Stored data entries
****************************************
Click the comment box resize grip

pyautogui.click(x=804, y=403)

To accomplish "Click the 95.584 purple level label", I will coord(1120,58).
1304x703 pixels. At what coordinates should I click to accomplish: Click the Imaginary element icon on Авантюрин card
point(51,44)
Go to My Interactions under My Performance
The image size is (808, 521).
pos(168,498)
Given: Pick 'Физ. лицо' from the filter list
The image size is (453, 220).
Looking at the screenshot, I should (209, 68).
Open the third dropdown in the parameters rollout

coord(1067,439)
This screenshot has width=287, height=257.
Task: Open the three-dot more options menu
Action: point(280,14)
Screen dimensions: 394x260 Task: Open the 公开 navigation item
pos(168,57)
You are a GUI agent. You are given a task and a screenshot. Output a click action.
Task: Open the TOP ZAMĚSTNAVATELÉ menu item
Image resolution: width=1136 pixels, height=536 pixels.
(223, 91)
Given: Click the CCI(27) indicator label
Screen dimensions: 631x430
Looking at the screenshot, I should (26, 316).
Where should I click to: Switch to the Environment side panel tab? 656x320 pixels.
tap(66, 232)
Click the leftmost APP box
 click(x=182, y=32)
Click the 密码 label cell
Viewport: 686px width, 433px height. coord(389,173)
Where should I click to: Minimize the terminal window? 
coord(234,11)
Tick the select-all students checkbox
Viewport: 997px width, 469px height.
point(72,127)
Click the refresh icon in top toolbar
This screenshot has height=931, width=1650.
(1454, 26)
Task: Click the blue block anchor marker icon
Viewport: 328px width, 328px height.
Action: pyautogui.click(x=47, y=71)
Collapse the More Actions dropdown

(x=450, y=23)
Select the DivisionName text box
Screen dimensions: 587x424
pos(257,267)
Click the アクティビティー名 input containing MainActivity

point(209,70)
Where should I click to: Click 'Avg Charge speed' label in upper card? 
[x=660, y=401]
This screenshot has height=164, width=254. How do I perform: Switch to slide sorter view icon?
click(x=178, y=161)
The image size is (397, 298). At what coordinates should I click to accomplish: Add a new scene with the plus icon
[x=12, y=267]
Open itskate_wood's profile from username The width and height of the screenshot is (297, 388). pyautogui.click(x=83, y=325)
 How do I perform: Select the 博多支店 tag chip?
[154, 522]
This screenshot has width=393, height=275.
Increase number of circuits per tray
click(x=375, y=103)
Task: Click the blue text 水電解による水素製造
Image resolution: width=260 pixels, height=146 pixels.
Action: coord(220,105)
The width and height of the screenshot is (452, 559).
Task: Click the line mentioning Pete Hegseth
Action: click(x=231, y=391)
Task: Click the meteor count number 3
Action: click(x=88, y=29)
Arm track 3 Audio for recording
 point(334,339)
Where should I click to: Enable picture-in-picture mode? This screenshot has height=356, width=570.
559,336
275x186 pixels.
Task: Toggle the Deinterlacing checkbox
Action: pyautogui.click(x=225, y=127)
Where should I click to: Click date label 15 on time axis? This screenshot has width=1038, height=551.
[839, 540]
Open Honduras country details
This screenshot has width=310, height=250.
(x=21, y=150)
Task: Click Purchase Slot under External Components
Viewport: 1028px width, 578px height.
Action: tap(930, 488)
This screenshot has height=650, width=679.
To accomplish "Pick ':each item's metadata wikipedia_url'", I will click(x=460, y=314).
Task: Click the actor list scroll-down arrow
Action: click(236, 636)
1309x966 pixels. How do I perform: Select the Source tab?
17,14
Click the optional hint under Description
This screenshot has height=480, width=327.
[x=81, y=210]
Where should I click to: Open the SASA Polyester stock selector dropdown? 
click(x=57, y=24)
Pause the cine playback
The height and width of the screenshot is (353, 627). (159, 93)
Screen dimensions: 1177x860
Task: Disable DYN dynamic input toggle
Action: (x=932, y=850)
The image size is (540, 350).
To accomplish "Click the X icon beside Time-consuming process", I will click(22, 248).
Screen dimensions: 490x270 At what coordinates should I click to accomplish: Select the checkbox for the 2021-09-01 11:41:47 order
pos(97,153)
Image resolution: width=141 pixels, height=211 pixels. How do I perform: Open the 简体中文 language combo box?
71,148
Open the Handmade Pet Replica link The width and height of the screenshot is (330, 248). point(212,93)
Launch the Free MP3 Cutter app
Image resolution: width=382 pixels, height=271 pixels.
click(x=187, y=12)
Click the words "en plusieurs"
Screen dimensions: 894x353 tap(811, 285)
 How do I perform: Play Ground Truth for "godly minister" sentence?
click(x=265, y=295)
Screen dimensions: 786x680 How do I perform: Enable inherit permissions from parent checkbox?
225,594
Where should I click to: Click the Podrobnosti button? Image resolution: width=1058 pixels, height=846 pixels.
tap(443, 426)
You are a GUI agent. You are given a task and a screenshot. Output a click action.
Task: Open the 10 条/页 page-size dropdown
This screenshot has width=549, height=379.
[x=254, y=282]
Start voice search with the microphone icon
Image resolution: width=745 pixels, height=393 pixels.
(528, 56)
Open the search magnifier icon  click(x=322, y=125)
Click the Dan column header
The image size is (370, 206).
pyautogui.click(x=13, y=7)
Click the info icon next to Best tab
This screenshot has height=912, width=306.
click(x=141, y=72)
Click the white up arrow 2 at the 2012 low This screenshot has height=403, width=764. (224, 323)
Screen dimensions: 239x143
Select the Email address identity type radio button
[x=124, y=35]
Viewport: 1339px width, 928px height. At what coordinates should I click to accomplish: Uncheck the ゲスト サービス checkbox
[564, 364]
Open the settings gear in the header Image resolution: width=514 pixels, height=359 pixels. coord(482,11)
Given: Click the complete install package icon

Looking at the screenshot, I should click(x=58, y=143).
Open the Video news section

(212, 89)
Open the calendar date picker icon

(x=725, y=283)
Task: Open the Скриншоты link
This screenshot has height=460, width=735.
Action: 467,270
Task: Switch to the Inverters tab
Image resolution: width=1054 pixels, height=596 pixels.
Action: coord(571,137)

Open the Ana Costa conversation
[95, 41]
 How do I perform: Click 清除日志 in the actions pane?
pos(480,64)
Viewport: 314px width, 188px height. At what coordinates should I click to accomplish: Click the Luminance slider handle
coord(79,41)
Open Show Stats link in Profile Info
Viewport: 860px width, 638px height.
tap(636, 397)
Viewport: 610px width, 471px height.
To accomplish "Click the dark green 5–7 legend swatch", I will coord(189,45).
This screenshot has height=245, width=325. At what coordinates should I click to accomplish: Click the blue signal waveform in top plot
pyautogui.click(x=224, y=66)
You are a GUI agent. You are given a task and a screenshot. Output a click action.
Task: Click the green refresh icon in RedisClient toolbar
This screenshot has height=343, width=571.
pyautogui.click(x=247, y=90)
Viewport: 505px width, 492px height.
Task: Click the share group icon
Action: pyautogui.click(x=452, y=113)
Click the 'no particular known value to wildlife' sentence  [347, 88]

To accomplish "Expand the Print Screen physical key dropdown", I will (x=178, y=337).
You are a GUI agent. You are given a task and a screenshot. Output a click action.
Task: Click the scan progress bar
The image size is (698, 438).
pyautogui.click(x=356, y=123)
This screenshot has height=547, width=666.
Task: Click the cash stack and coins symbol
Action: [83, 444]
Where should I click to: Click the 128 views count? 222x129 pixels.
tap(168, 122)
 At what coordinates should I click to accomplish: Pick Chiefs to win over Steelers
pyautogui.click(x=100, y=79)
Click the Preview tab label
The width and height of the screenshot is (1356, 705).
****************************************
→ **ACTIVITY**
The lines to show are those in the data above that include "green".

→ **RESPONSE BELOW**
To accomplish "Click the dark green 5–7 legend swatch", I will coord(189,45).
Task: Click the green refresh icon in RedisClient toolbar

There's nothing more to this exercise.